Valgan, por ejemplo, un caso práctico como el del rey Constantino de Grecia, que decidió permitir un golpe militar que acabó desalojándole del trono e impidiéndole regresar cuando se instauró la democracia porque la ciudadanía no le perdonó su decisión. Moraleja: no puedes gobernar a espaldas de la gente si no quieres que te acaben dando la espalda a ti.
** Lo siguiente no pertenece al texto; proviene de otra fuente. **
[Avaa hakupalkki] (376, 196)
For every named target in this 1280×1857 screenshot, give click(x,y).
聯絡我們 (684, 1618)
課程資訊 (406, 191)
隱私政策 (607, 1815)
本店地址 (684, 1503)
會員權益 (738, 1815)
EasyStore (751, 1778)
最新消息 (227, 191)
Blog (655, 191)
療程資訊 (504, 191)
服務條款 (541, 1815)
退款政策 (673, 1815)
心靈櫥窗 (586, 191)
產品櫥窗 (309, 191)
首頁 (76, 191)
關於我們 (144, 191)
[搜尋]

O, en sentido contrario, el del rey Simeón de Bulgaria, que regresó al poder en su país tras presentarse como candidato de su propio partido: abolieron la monarquía cuando tenía nueve años, siendo él rey, y gobernó como primer ministro dos días después de cumplir los 64 años. Claro que el cambio de rol duró poco porque, tras una legislatura dedicada a recuperar propiedades expropiadas por el Estado a la corona, acabó perdiendo las elecciones siguientes. Misma moraleja, que olvidó pronto.
Aunque quizá el caso de monarquía más políticamente integrada que existe es el de Malasia. El de su rey es apenas un cargo simbólico, pero su valor reside en que se elige, cada cinco años y de forma rotatoria, entre los gobernantes de los nueve Estados del país que tienen sultán o rey. Como si fuera un presidente de una república, pero perteneciendo a una familia en lugar de militando en un partido.
A fin de cuentas, en los partidos también hay familias y muchas veces los procesos sucesorios se dirimen en conflictos enconados que acaban con cambios de régimen.